Neuroborreliosis. Neuroborreliosis is a nervous system disorder caused by Lyme disease, which is caused by Borrelia burgdorferi. Neuroborreliosis may present with meningitis, encephalomyelitis, and peripheral neuropathy. Encephalomyelitis is a rare complication of Lyme disease, occurring in less than 0.1% of patients. In areas where Lyme disease is endemic, patients with typical clinical and laboratory manifestations of multiple sclerosis but no objective evidence of CNS involvement by Borrelia are sometimes mistakenly treated with long courses of antibiotics. Borrelia encephalomyelitis usually presents with memory impairment and other cognitive functions, although cases of multifocal involvement, primarily involving the white matter of the CNS, have been reported. Oligoclonal antibodies may be detected in the cerebrospinal fluid.
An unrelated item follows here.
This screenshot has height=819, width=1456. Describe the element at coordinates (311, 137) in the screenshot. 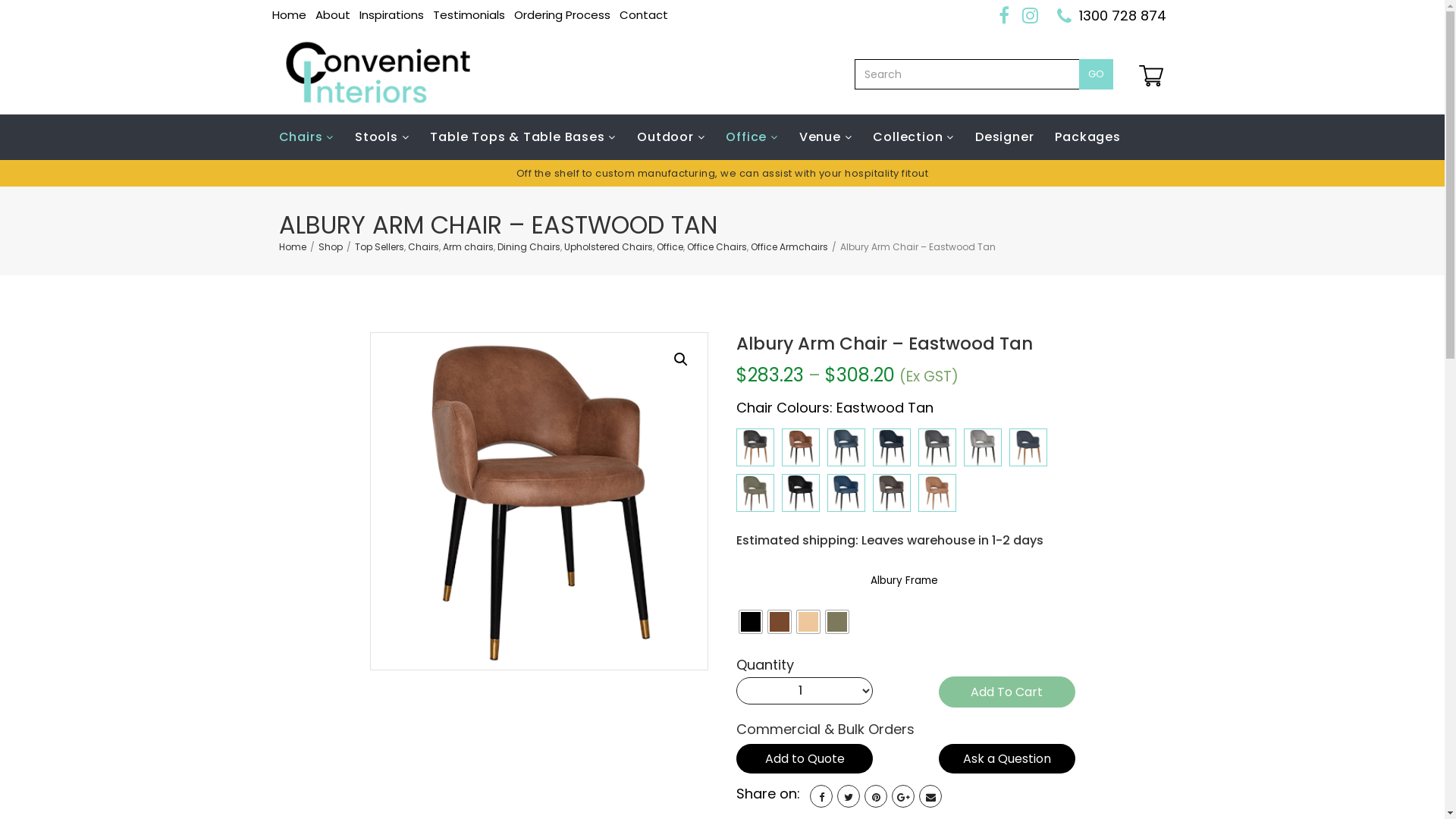

I see `'Chairs'` at that location.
Objective signs of neuroborreliosis include intrathecal production of specific antibodies, positive CSF culture results, and detection of B. burgdorferi DNA using polymerase chain reaction.
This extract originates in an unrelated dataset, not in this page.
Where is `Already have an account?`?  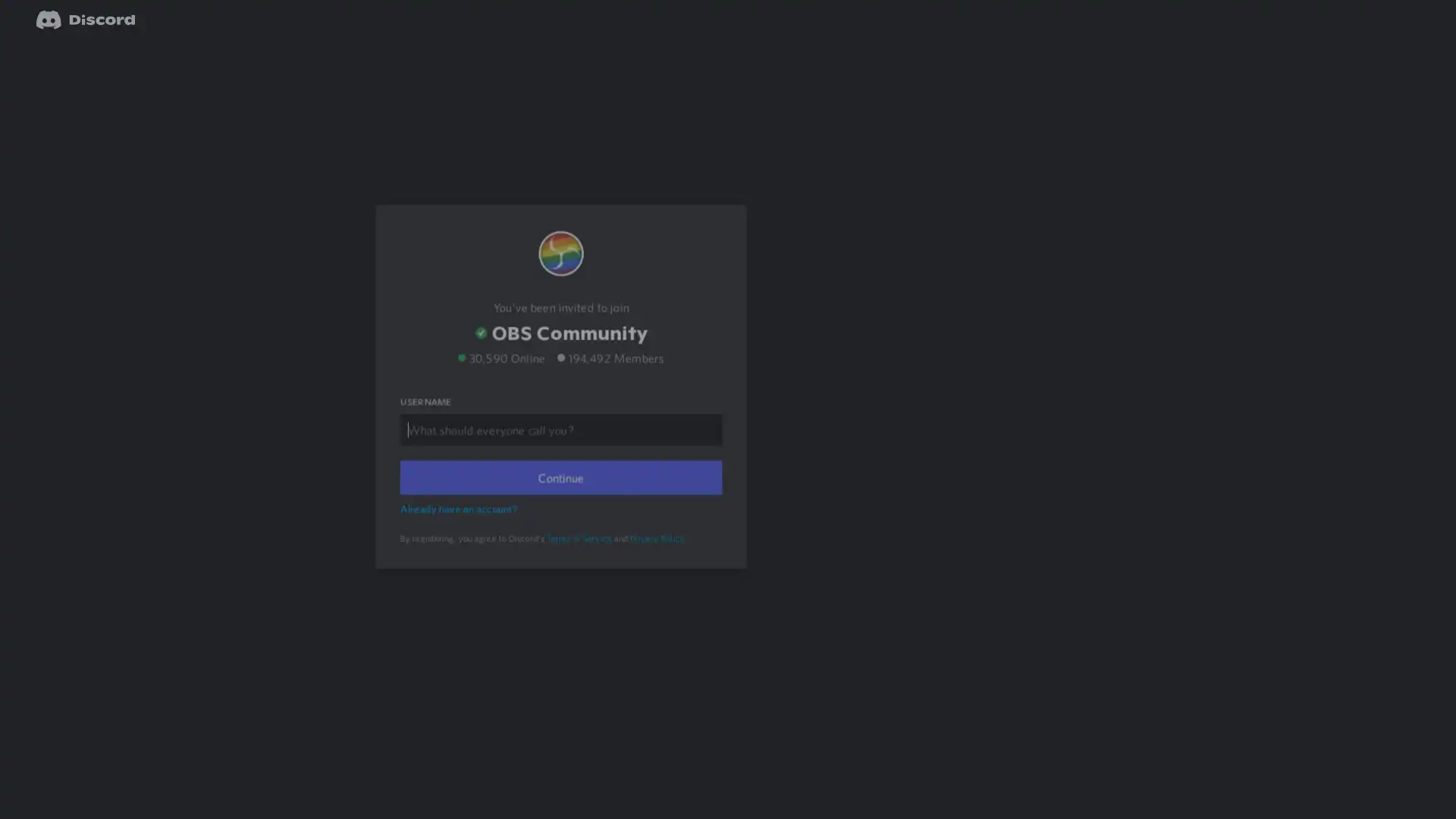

Tropical spastic paraparesis (TSP) and HIV-associated myelopathy (HAM) are terms for a chronic demyelinating inflammatory disorder of the spinal cord caused by a retrovirus, the human T-cell lymphotrophic virus (HTLV-I). The virus is endemic in parts of Japan, the West Indies, and South America. TSP and HAM resemble multiple sclerosis in a number of ways, including the presence of oligoclonal antibodies and elevated IgG levels in the cerebrospinal fluid, white matter changes on brain MRI, and a response (usually partial) to immunotherapy. However, TSP and VAM can be differentiated from multiple sclerosis by the presence of antibodies to HTLV-I or by detection of HTLV-I DNA using polymerase chain reaction, as well as by peripheral nerve damage, the presence of oligoclonal antibodies in serum, the presence of multinucleated lymphocytes in the cerebrospinal fluid and blood, positive serologic tests for syphilis, dry syndrome, or pulmonary lymphocytic alveolitis.